NORTH BENNINGTON, Vt. (NEWS10) – A Vermont senator visited the state health department on Friday to learn more about the PFOA contamination in North Bennington.
Earlier in the week, more people in North Bennington with private wells learned their water was contaminated with PFOA. It’s the same chemical found in the water in Hoosick Falls and is considered a carcinogen.
Vermont Governor Peter Shumlin said the state is going into crisis management mode to handle the contamination, and on Friday, Sen. Patrick Leahy visited the state health department.
Leahy also visited with people affected by the contamination and community leaders. North Bennington homeowner Ellen Vireck was in the crowd. She was eager to get her well tested.
“Very scary when you’re not sure if the water you’re drinking is okay,” she said.
The senator was in the village to assure her he’s planning to go back to Washington to bring the water issue to light.
“This is so new,” Vermont Health Commissioner Dr. Harry Chen said. “It’s emerging.”

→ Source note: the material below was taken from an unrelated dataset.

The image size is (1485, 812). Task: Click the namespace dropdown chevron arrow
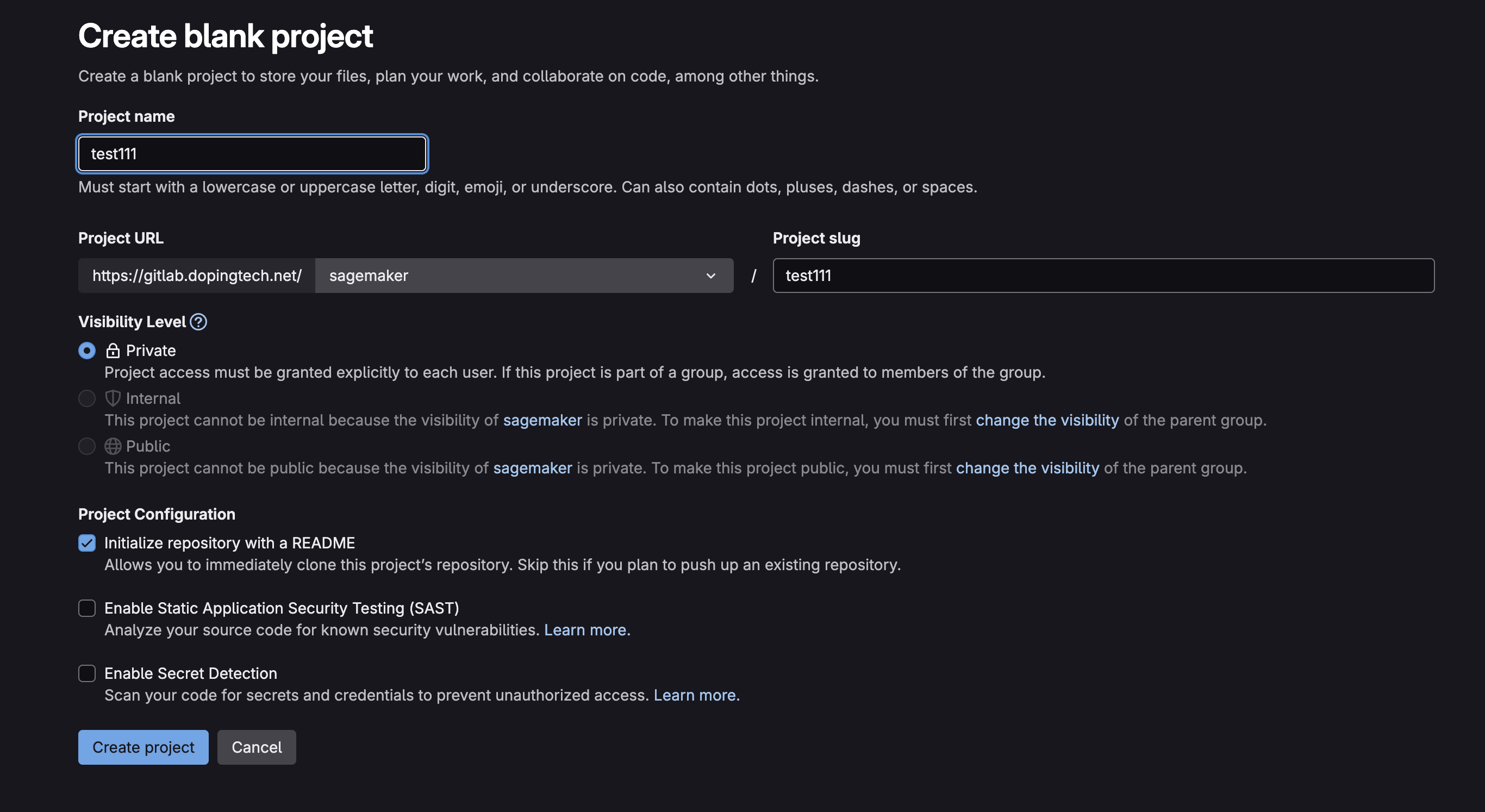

At the state health department, Dr. Chen told Leahy there’s little science behind PFOA and the long-term affect it can have on the body. That’s why more studies need to be done at the federal level.
“One of the problems they have is funding,” Leahy said.

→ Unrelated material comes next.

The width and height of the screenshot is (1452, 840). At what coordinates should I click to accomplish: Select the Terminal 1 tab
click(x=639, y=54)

Leahy said he’s going to push for more funding on the federal level to have more studies.
“They’re gonna need money for the CDC,” he said. “They’re gonna need money for others. I will work to get that money.”
While more testing is done on private wells in North Bennington, the village also wants to learn about other roots of exposure. Vireck said she’s pleased to see people taking action.
“Just that they’re really gonna get on it, and stick with it until it’s solved,” she said.
Tests at the edge of the initial 1.5-mile radius from the former ChemFab plant have shown PFOA contamination, so state officials said testing will be expanded further out.
Dr. Chen also said the health department will begin blood testing within the village sometime in April. They are also working with the U.S. Centers for Disease Control and Prevention.